Your task :: The data below contains pictures, which are to be skipped; the lines starting at the line with "This screenshot has" and ending at the line with "You are a computer-use" are to be output exactly, both ends included.

########

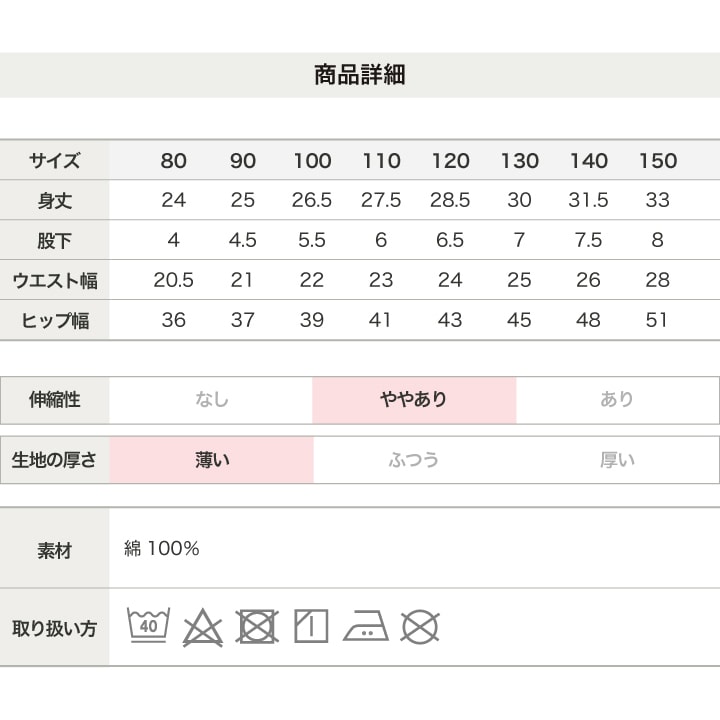The height and width of the screenshot is (720, 720).
Task: Click the 取り扱い方 label cell
Action: click(54, 628)
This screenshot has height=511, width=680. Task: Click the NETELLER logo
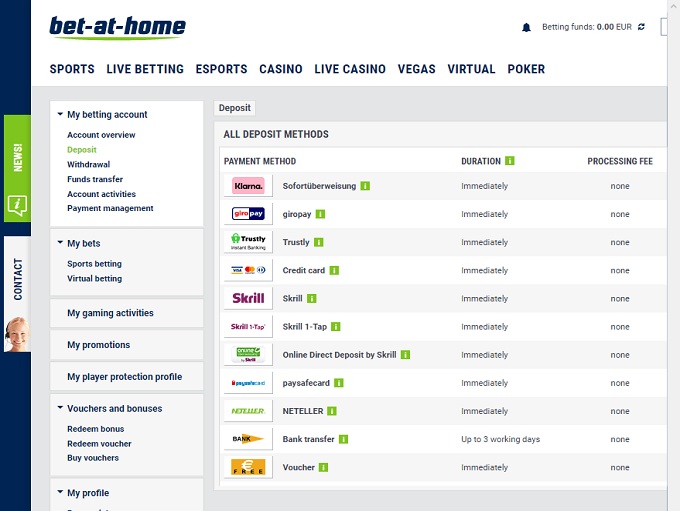(247, 411)
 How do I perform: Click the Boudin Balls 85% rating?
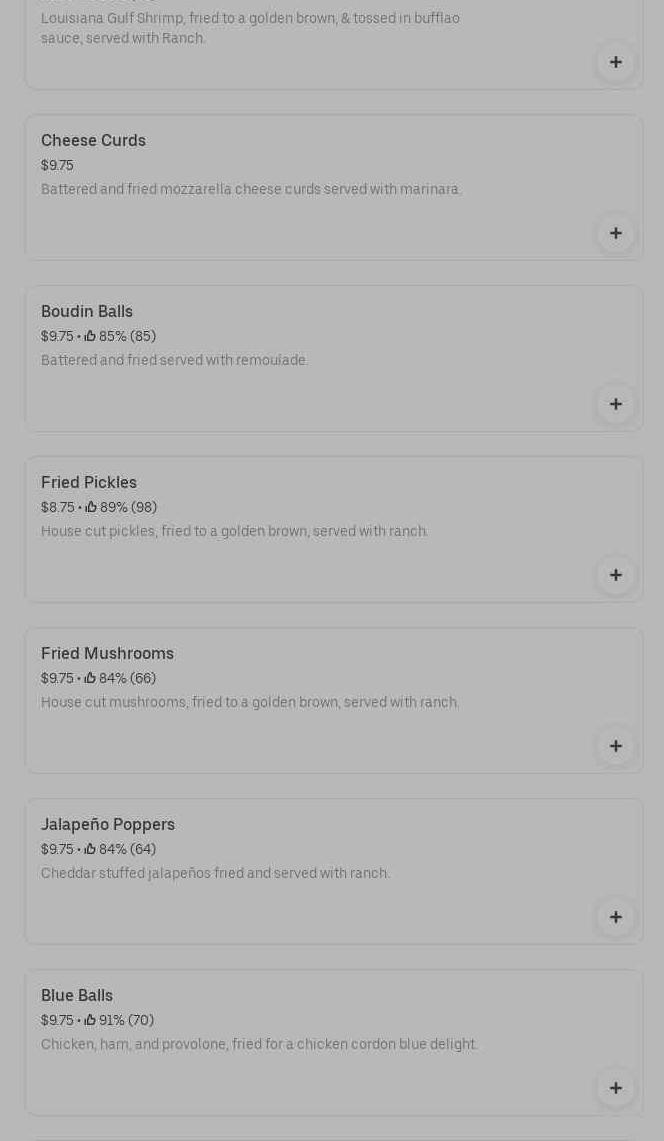pyautogui.click(x=120, y=337)
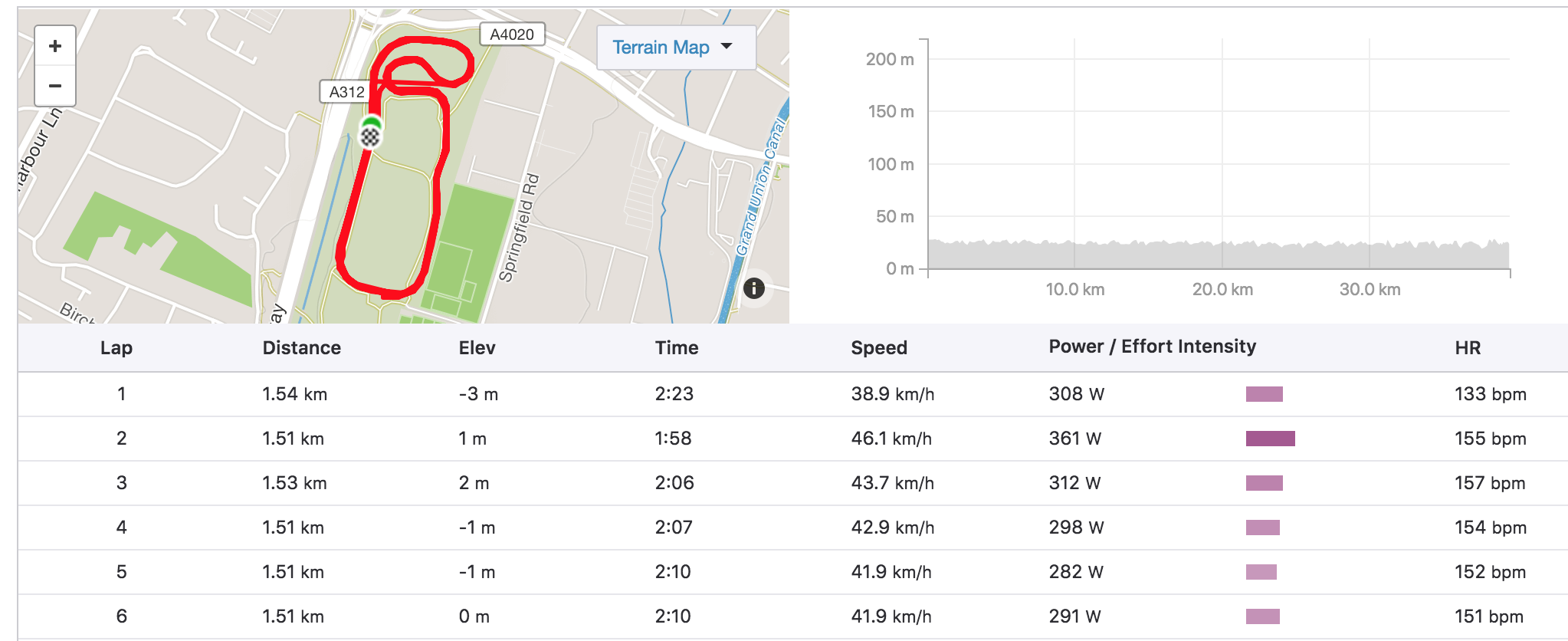Select the lap 3 row number
1568x641 pixels.
121,483
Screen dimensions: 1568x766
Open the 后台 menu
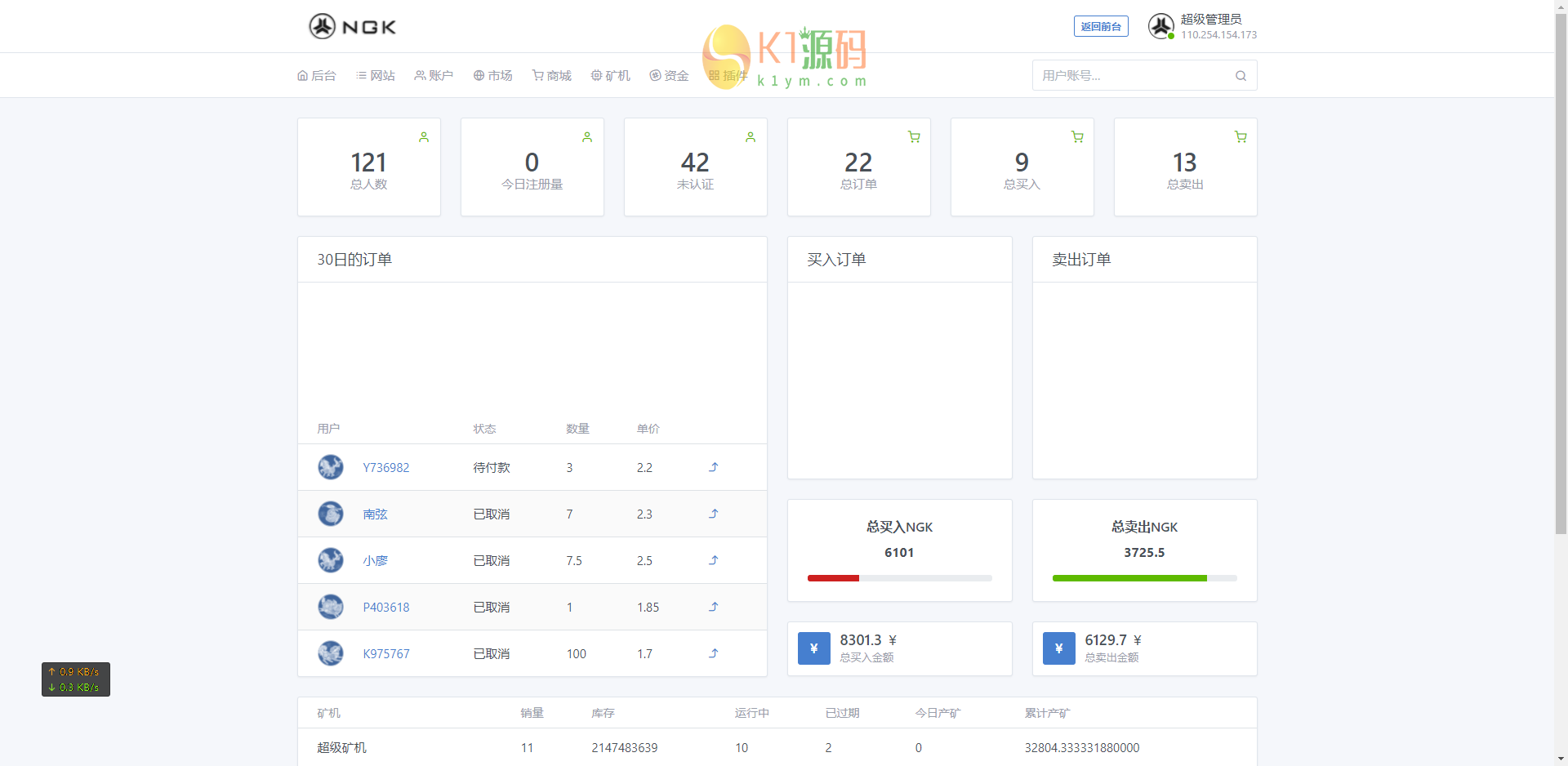point(317,76)
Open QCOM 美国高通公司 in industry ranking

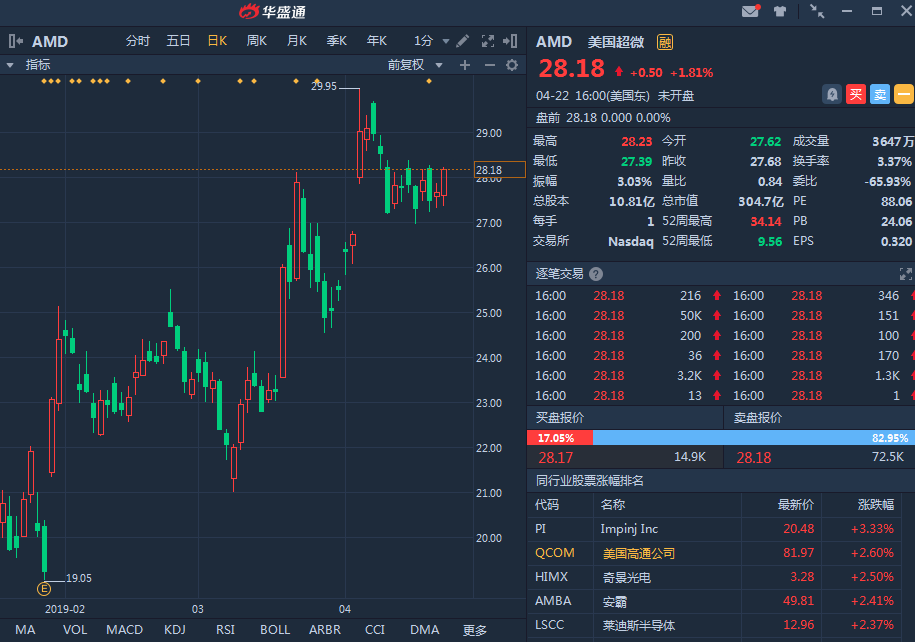click(x=640, y=553)
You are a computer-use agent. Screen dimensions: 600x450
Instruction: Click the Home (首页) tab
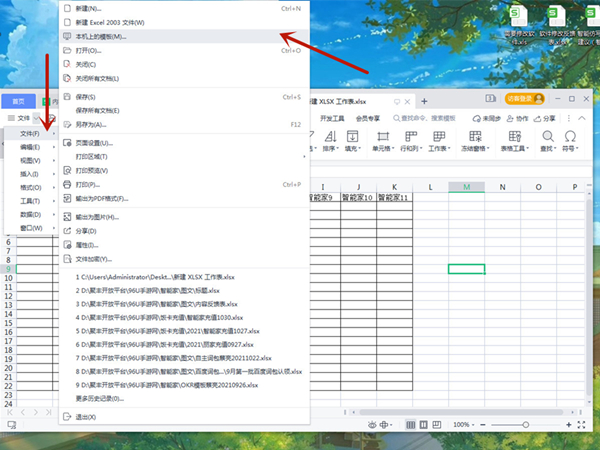(19, 100)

########

Answer for the task ::
This screenshot has height=511, width=680. Task: Click the NETELLER logo
(247, 411)
 How do I perform: Click the Boudin Balls 85% rating?
pyautogui.click(x=120, y=337)
Select the lap 3 row number
1568x641 pixels.
121,483
Screen dimensions: 1568x766
Open the 后台 menu
point(317,76)
Open QCOM 美国高通公司 in industry ranking

click(x=640, y=553)
You are a computer-use agent. Screen dimensions: 600x450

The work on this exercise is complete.